As complicações graves do sarampo podem ser evitadas com um tratamento de apoio que garanta uma boa nutrição, a ingestão suficiente de líquidos e o tratamento da desidratação. Antibióticos devem ser prescritos na suspeita de infecções bacterianas (complicações mais comuns). 

Todas as crianças com diagnóstico de sarampo devem receber duas doses de suplementos de vitamina A, com intervalo de 24 horas. Esse tratamento restaura os baixos níveis de vitamina A, que, durante a doença, ocorrem mesmo em crianças bem nutridas e pode ajudar a prevenir danos oculares e cegueira. Os suplementos de vitamina A demonstraram reduzir em 50% o número de mortes por sarampo

Como prevenir?

A vacina contra o sarampo está em uso há mais de 50 anos e é segura, eficaz e acessível economicamente.
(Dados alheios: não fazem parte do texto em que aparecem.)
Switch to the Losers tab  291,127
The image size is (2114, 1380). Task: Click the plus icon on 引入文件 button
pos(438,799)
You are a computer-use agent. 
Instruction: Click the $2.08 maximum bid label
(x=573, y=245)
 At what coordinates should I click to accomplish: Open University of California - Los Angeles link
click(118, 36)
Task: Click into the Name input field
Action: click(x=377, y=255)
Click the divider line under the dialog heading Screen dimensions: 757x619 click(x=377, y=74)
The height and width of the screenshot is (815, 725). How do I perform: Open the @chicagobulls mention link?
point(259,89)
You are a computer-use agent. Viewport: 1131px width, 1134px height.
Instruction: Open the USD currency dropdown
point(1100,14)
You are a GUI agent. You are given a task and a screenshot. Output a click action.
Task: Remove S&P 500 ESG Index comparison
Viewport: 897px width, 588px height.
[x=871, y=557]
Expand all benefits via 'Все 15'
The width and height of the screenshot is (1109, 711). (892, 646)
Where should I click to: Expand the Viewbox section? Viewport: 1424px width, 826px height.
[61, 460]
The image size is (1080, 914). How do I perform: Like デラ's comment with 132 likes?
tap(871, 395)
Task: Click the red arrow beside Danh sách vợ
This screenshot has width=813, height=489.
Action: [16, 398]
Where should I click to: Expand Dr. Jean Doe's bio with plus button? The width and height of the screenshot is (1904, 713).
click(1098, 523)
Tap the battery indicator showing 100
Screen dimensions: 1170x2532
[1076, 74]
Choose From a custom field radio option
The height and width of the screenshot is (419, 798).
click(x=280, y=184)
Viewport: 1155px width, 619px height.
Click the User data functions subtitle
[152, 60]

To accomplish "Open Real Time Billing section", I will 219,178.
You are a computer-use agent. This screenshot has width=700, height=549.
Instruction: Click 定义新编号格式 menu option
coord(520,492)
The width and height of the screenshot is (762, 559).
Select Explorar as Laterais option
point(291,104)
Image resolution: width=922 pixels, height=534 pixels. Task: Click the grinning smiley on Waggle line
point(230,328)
A vacina contra o sarampo é frequentemente incorporada com vacinas contra a rubéola e/ou caxumba. É igualmente eficaz na forma única ou combinada.

No Brasil, estão disponíveis na rede pública a vacina tríplice viral (sarampo, caxumba e rubéola), aplicada aos 12 meses, e a vacina tetra viral (sarampo, caxumba, rubéola e varicela), aplicada aos 15 meses. O Ministério da Saúde disponibiliza duas doses da vacina para todos com menos de 30 anos (até 29 anos de idade) e dose única para aqueles 30 a 49 anos. Em situações de surto ou de contato com pessoa com suspeita de sarampo, lactentes a partir de seis meses deverão ser vacinados. No entanto, essa dose não deverá ser considerada como válida, e, portanto, precisarão receber as doses preconizadas pelo plano nacional de imunização.

Por ser vacina de vírus vivo atenuado, não pode ser aplicada em gestantes e imunossuprimidos; também é contraindicada se o paciente apresentar alergia a componentes da vacina e lactente inferior a seis meses.

Mensagem final

Em 2016, o Brasil recebeu o certificado de eliminação da circulação do vírus do sarampo pela Organização Mundial da Saúde, declarando a região das Américas livre da doença. Perdemos esse certificado, deixamos que o vírus circulasse de novo entre nós. Mas reunindo ações de vigilância, laboratório e imunizações, poderemos proteger as nossas crianças (e todos os suscetíveis), quebrando novamente a corrente de transmissão. É um caminho que precisa do compromisso de todos. Vacine-se, proteja-se, e, na suspeita da doença, procure o seu médico.